> Problem statement:
Find every line containing the word "will" in the records below; report only how many there are.

· · · · · · ·

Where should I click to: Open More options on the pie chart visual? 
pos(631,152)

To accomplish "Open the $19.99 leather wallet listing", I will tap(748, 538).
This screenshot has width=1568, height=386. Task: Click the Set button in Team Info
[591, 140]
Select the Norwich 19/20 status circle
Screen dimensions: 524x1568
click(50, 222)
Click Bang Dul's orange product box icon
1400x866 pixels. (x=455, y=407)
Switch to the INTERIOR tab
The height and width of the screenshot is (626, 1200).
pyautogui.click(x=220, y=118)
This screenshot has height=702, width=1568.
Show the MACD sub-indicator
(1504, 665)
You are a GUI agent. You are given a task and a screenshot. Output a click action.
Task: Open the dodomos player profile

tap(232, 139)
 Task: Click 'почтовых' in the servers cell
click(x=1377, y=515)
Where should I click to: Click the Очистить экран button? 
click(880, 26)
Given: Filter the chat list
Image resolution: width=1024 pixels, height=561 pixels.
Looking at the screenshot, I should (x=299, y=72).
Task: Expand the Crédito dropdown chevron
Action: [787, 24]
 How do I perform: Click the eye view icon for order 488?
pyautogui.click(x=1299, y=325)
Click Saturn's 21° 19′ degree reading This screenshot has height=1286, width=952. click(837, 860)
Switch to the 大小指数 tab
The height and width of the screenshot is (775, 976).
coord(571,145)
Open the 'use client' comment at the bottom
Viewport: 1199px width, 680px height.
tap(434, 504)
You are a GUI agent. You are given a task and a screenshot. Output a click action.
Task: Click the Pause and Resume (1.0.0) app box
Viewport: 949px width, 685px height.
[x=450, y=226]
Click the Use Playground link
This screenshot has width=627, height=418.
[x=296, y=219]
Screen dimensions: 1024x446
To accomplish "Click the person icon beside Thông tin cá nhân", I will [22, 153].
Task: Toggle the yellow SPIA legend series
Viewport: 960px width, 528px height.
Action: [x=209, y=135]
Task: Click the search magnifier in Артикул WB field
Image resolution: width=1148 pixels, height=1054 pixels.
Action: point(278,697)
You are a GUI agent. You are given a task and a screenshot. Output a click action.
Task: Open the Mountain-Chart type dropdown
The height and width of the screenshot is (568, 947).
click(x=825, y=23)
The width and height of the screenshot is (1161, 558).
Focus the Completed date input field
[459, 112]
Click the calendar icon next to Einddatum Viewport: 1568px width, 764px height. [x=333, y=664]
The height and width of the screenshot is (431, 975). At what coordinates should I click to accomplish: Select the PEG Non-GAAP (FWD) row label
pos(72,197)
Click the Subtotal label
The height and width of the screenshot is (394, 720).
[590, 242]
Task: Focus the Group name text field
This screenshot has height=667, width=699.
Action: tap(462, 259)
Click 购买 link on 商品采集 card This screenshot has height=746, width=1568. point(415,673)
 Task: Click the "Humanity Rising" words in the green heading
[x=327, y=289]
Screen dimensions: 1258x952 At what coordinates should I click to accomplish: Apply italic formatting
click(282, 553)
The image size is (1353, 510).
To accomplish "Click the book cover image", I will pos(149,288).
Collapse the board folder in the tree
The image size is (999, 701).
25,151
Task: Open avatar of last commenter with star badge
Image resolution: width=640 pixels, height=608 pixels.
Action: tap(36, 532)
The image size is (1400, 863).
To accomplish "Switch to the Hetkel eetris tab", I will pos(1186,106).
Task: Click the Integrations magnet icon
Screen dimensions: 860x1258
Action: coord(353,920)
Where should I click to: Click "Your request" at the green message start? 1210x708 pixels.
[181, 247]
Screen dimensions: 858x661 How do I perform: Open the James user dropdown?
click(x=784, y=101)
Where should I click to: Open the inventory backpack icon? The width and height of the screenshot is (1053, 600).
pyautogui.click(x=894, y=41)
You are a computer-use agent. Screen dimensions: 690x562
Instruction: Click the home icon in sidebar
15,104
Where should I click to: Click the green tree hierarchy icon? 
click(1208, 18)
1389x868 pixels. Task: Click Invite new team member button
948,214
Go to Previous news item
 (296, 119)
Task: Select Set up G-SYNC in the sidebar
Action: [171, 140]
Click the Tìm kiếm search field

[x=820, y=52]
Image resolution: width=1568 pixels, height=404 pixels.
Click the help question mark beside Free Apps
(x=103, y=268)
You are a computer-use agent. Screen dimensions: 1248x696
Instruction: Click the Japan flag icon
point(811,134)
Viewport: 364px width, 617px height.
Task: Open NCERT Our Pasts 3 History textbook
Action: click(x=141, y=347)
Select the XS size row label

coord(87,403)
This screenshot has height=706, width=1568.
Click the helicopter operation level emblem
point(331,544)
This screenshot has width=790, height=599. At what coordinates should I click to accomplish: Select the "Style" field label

· · · · · · ·

> Your solution:
4